Over 35 years Peter Dickinson’s pianism has clearly not faltered, and he is unflaggingly sensitive to the blues and rag idiom (not to mention his own!).

A more versatile listener than I will likely enjoy all of it, but Peter Dickinson is a composer comfortable in an impressive range of styles and able to play it all. This album is a pleasure. Read complete review

Rob Haskins
American Record Guide, November 2011

Mr Dickinson is a wonderful pianist, and the recordings…sound great.

To read the complete review, please visit American Record Guide online.

Jeremy Nicholas
Classic FM, October 2011

Best of all are Blue Rose and Bach in Blue, a hauntingly lovely treatment of Bach’s C major Prelude No.1 from The Well-Tempered Clavier.  As you would expect, the composer’s playing is immaculate—and he also provides an illuminating booklet; altogether an impressive achievement.

John France
MusicWeb International, July 2011

The Naxos sleeve-notes give a succinct resumé of what this CD is all about:—it is simply a collection of his eccentric and often amusing rags, blues and take-offs. Any danger of taking these works too seriously and trying to ascribe some higher meaning to them is negated by the word ‘take-off’. Pastiche can be a difficult and sometimes dangerous art. It is often used as a pejorative by critics in the manner say that Bloggs has written a pastiche of Delius in the sense of ‘an artistic work in a style that imitates that of another work, artist, or period.’ On the other hand these works are not parodies, which can be defined as ‘an imitation of the style of a particular writer, artist, or genre with deliberate exaggeration for comic effect’. Pastiches these works may be, but parodies certainly not.

However, the blurb on this CD is in one sense misleading. There are some very serious pieces of music presented here that demand the listener’s full attention. For example, Paraphrase II began life as a motet and is not really about ragtime, blues or any other popular genre. It is a deeply thought out work that is serious in intent and execution. In the same manner the Vitalitas Variations, which is the earliest piece on the CD is a work that is not immediately approachable. However, this piece is perhaps one of the most important presented here. In fact, it had another life as a ballet score, having been choreographed by the Mexican dancer Gloria Contreras. There is are chamber and orchestral versions of this work in Dickinson’s catalogue. Certainly the Three Satie Transformations, in spite of being billed as a send-up of a composer who sent up Clementi and others, is actually an extremely effective work in its own right that will hardly make ‘Top of the Pops’, but is attractive, rewarding and often moving.

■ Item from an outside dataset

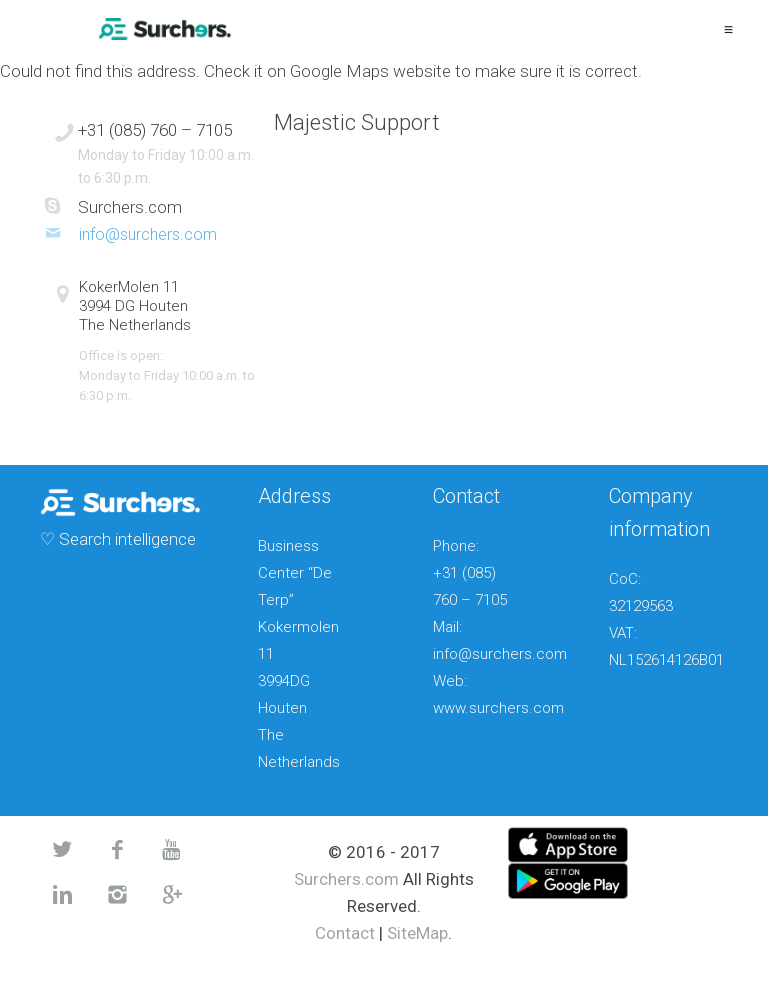 The height and width of the screenshot is (995, 768). I want to click on Contact, so click(345, 933). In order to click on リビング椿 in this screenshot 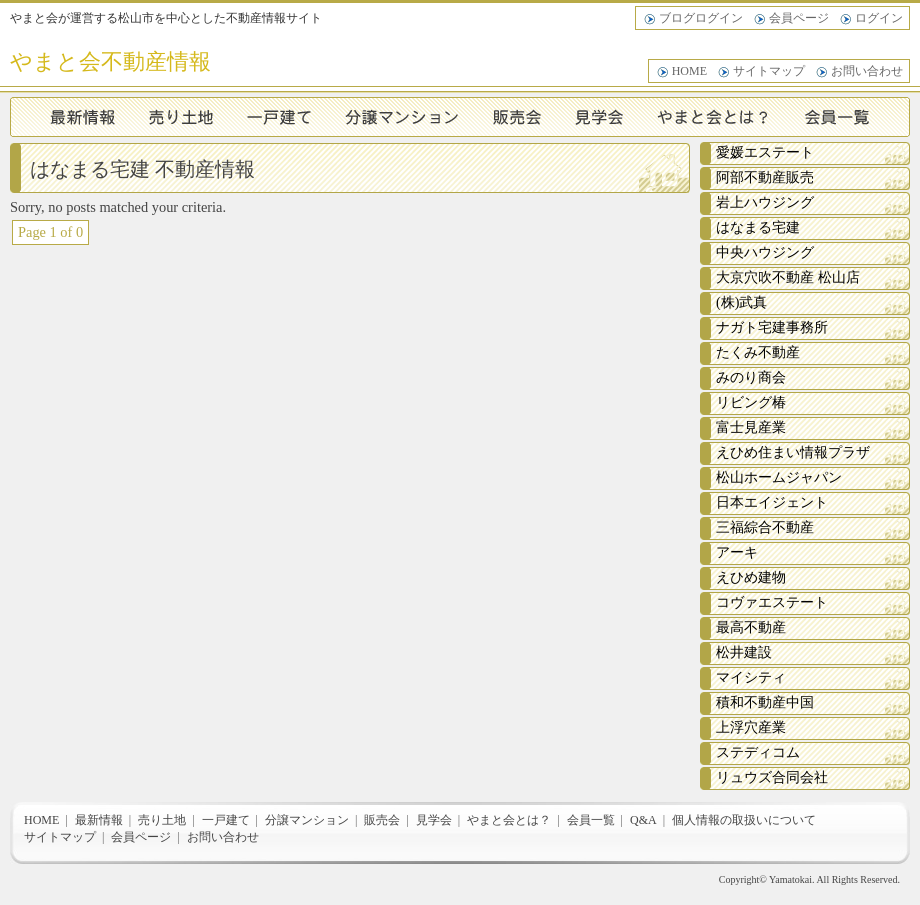, I will do `click(751, 402)`.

However, I guess that it is the pieces such as Bach in Blue, the Patriotic Rag, the Wild Rose Rag that will get played on Classic FM—assuming that they ‘discover’ this CD. These are all accomplished examples of the art of pastiche. Perfectly done, never over-stated and never ‘knocking’ or destroying the original models. More serious, but equally approachable are the gorgeous Four Blues which are ‘trance-like versions of hymn-tunes. The Five Diversions are a little bit more challenging than the ‘rags’ and are often reflective and introverted but even here the fun and the humour are apparent and lead to a ‘lively and brash ‘ conclusion.

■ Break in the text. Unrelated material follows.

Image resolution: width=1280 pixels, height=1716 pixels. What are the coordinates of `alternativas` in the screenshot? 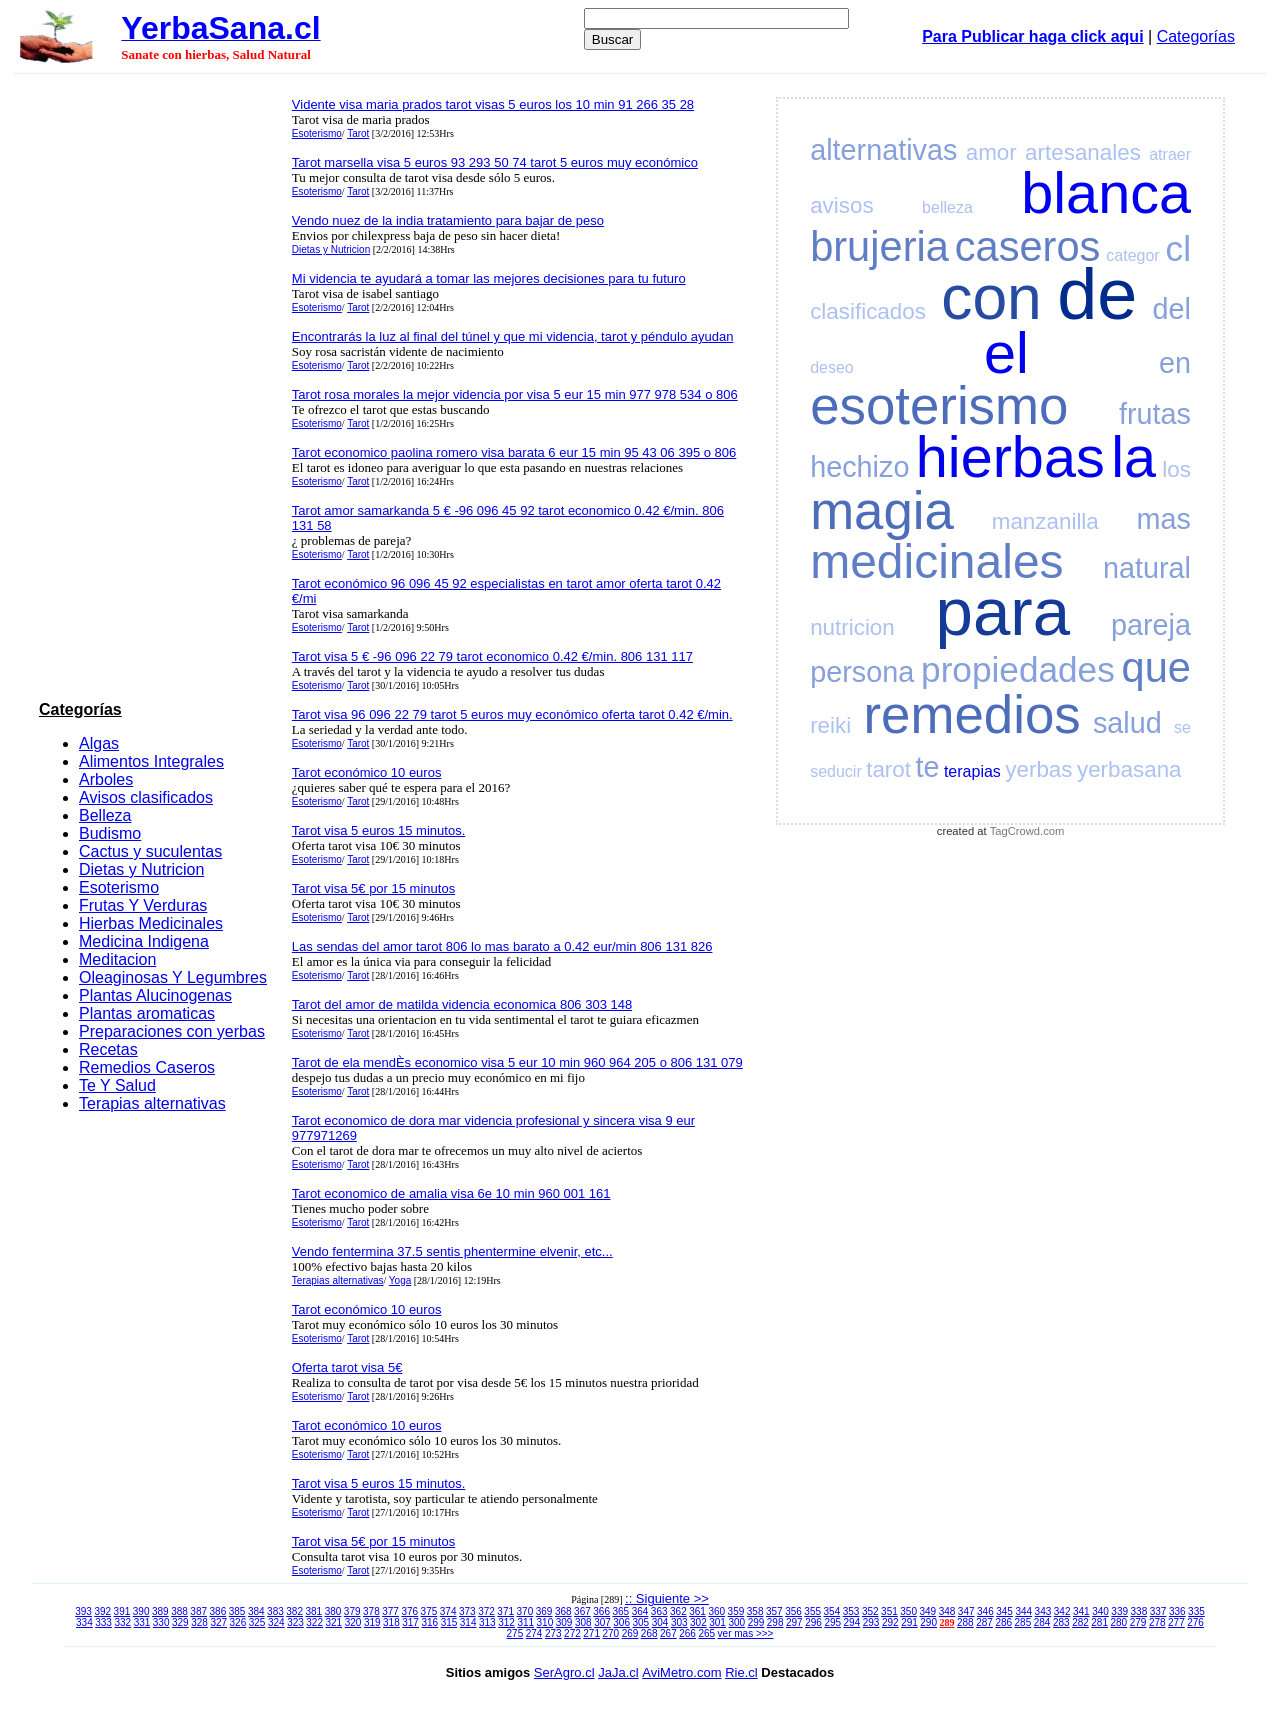 It's located at (883, 150).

The composer plays all these pieces in a convincing, satisfactory and ultimately enjoyable manner. It is perfectly clear that he is at home as a composer and a performer in this plurality of styles.

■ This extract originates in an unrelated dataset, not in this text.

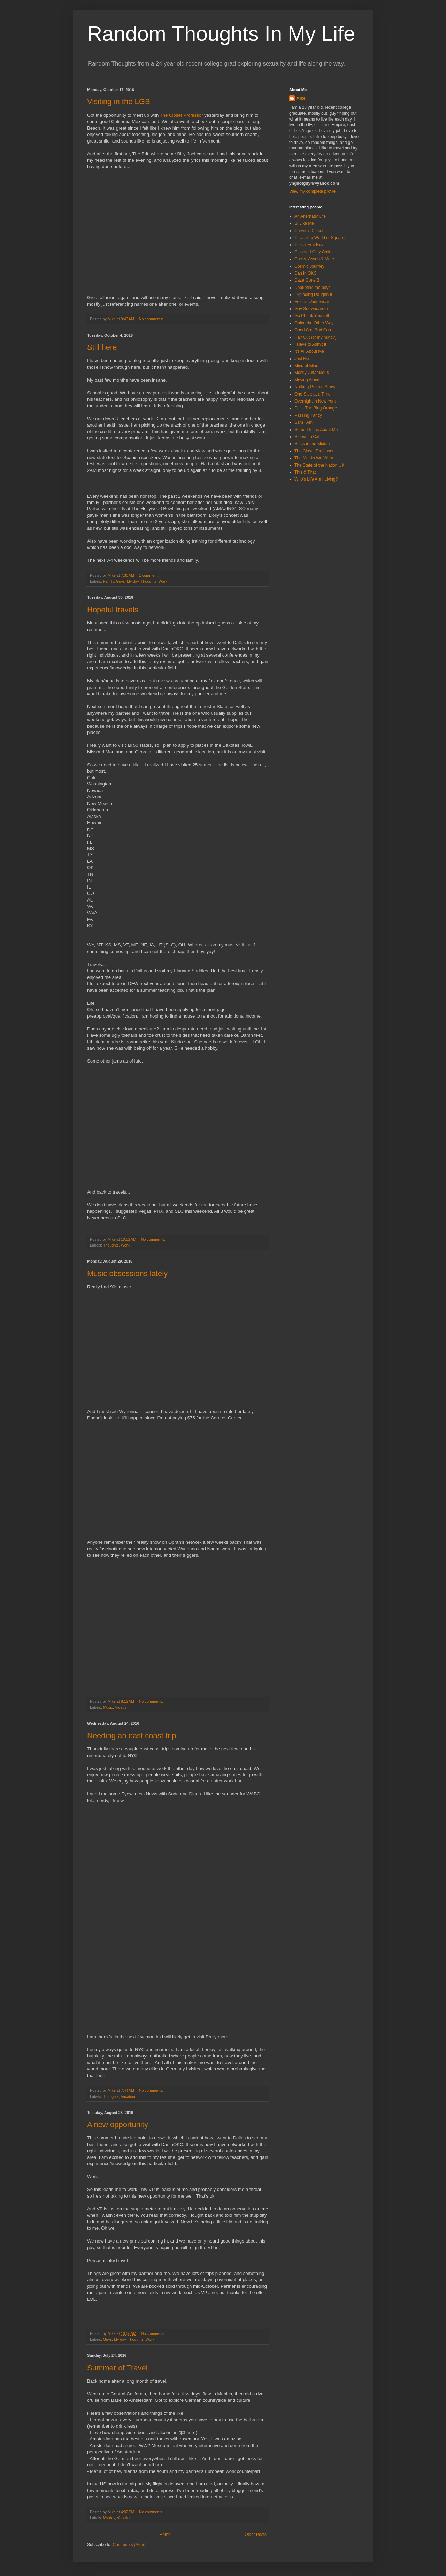 The height and width of the screenshot is (2576, 446). I want to click on Videos, so click(120, 1707).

As these are mostly ‘World Premiere Recordings’ it is not possible to compare versions. Suffice to say, that virtually any one of these works would make an excellent addition to any concert programme as a main item or perhaps as a novel encore.

This is an excellent CD. However as noted above there is a serious side to what is billed as ‘eccentric and often amusing’. I like virtually every track on this disc. However I could just about manage to get by without the rags and the blues. The Paraphrase and the Vitalitas are much more enduring and demanding works that deserve to be in the repertoire for all time.